These are not good times for Japan exchange traded funds. Not unless the CurrencyShares Japanese Yen Trust FXY is the ETF being considered. Due to the yen's status as a safe-haven, and a preferred safe-haven at that, FXY is up 8.7 percent year-to-date.
That is not good news for the equity-based Japan ETFs and that goes for currency hedged and non-hedged funds. The two largest Japan ETFs trading in New York are down an average of 14.5 percent this year. Off the beaten path, investors could be doing significantly less bad with another Japan ETF, which could be a sign that when stocks in Asia's second-largest economy rebound, this ETF will be a leader.
That ETF is the Global X Scientific Beta Japan ETF SCIJ. In the world of ETFs, there are probably too many descriptors of beta, be they smart, strategic or scientific, but there is not getting around the fact that the Global X Scientific Beta Japan ETF is down just 5.6 percent this year. That is significantly less bad than its marquee rivals in the Japan ETF space.
SCIJ, which debuted in May 2015, follows the Scientific Beta Japan Multi-Beta-Strategy Equal Risk Contribution Index. That benchmark provides investors exposure to multiple investment factors, including low volatility, momentum, size and value.
“Since 2014, Scientific Beta’s multi-factor approach to Japan has resulted in better performance, lower volatility, and lower drawdowns than both the hedged and unhedged versions of the MSCI Japan Index,” said Global X in a recent research note. “While hedging yen exposure worked spectacularly from 2014 to mid-2015, the currency ultimately reversed course and eliminated much of the strategy’s gains versus the unhedged benchmark.”

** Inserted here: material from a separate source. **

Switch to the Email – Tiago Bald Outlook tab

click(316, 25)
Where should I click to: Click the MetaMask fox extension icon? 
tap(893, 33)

As is the case with multi-factor ETFs focusing on U.S. stocks, SCIJ gives investors an advantage in that they do not need to time when a particular factor will outperform another. As Global X notes, the low volatility, momentum and value factors, among others, have solid for Japanese stocks over the past two years. SCIJ offers exposure to those factors under one umbrella.
Industrials are SCIJ's largest sector weight at 19.5 percent while financial services and consumer discretionary names each garner weights of close to 16 percent in the ETF. SCIJ's top 10 holdings combine for about eight percent of the ETF's weight.
“Scientific Beta’s approach to risk is to mitigate the concentration risks that plague market cap weighted indexes, the factor risk of investing in a single-factor strategy, and model-specific risks of alternative weighting schemes4. This multi-layered approach to diversification has produced lower volatility than both hedged and unhedged versions of MSCI’s Japan Index, as well as lower drawdowns. Further, the strategy has benefitted from an average allocation of 19% towards low volatility stocks, which by nature, tend to have less volatility and lower drawdowns than the broad market,” adds Global X.